**What is expected**
Scan the lines below and report each one containing "Town" by copying it.

**Collected data**

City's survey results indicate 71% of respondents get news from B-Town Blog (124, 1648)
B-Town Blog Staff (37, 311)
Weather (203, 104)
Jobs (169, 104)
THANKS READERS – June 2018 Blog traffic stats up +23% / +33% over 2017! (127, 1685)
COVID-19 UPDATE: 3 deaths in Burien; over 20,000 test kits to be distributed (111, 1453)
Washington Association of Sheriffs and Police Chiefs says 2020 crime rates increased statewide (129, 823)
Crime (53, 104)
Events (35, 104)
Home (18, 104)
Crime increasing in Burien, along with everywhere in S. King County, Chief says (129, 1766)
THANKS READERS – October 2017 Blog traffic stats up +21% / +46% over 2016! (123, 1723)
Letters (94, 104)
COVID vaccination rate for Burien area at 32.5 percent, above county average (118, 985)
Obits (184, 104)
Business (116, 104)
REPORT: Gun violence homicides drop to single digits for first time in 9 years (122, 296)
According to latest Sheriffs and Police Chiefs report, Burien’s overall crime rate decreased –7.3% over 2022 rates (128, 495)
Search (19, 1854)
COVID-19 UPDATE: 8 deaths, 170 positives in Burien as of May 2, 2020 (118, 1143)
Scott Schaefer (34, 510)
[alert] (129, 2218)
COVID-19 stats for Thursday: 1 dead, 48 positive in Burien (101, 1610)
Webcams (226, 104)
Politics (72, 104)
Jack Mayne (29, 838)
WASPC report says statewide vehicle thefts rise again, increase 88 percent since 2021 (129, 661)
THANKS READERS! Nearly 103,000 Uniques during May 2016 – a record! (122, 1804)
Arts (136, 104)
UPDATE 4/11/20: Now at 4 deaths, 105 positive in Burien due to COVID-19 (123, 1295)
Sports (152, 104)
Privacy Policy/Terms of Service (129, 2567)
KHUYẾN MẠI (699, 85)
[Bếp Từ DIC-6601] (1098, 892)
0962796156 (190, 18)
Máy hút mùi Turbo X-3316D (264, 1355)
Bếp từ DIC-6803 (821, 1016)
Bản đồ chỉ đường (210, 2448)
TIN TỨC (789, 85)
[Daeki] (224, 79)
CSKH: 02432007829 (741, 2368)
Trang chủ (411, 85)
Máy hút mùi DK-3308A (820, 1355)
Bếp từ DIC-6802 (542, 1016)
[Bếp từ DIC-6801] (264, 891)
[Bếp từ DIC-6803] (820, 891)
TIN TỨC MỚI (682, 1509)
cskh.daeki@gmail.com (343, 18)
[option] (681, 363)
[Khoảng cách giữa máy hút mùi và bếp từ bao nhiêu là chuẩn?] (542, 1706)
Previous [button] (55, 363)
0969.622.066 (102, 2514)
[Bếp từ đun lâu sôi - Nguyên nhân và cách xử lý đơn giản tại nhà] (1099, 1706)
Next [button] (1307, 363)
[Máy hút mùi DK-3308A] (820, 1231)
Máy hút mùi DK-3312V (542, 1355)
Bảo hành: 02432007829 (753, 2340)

**Answer**
City's survey results indicate 71% of respondents get news from B-Town Blog (124, 1648)
B-Town Blog Staff (37, 311)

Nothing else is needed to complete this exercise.